Critical pathogens were flagged. They include multidrug resistant bacteria and pose a particular threat in hospitals, nursing homes and among patients whose care requires devices such as ventilators and blood catheters. They can cause severe and often deadly infections, such as bloodstream infections and pneumonia. Such bacteria have become resistant to a large number of antibiotics, including carbapenems and third generation cephalosporins – the best available antibiotics for treating multi-drug resistant bacteria.

High and medium priority categories contain other increasingly drug-resistant bacteria that cause more common diseases, such as gonorrhoea and food poisoning caused by salmonella.
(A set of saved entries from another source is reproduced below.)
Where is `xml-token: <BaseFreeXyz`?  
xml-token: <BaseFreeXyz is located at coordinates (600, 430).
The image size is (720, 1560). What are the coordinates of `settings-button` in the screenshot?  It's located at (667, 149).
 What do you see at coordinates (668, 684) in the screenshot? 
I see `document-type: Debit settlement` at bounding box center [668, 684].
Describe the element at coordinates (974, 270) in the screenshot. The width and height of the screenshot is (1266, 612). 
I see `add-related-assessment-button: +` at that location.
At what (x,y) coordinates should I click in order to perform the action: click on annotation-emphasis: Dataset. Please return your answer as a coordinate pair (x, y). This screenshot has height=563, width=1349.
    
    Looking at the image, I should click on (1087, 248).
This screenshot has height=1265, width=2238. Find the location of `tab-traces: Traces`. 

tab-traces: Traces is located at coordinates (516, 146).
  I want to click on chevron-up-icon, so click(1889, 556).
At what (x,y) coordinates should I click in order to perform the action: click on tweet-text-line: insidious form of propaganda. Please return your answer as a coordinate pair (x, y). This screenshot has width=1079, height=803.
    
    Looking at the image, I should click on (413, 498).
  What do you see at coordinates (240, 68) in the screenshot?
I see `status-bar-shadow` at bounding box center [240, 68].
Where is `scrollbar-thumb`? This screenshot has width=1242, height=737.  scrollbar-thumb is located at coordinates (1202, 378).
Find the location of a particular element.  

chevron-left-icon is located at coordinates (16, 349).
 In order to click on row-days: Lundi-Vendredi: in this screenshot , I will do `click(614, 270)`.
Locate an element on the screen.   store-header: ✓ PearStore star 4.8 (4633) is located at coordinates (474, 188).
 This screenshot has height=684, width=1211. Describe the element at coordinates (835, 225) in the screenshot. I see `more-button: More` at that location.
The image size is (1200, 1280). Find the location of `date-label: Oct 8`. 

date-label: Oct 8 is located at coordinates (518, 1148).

WHO priority pathogens list for R&D of new antibiotics:

Priority 1: Critical

  • Acinetobacter baumannii, carbapenem-resistant
  • Pseudomonas aeruginosa, carbapenem-resistant
  • Enterobacteriaceae, carbapenem-resistant, ESBL-producing

Priority 2: High

  • Enterococcus faecium, vancomycin-resistant
  • Staphylococcus aureus, methicillin-resistant, vancomycin-intermediate and resistant
  • Helicobacter pylori, clarithromycin-resistant
  • Campylobacter spp., fluoroquinolone-resistant
  • Salmonellae, fluoroquinolone-resistant
  • Neisseria gonorrhoeae, cephalosporin-resistant, fluoroquinolone-resistant

Priority 3: Medium

  • Streptococcus pneumoniae, penicillin-non-susceptible
  • Haemophilus influenzae, ampicillin-resistant
  • Shigella spp., fluoroquinolone-resistant

The list was developed by international experts in collaboration with the Division of Infectious Diseases at the University of Tübingen, Germany. Some criteria for selecting pathogens on the list were: how deadly the infections they cause are; whether their treatment requires long hospital stays; how frequently they are resistant to existing antibiotics when people in communities catch them; how easily they spread between animals, from animals to humans, and from person to person; whether they can be prevented (e.g. through good hygiene and vaccination); how many treatment options remain; and whether new antibiotics to treat them are already in the R&D pipeline.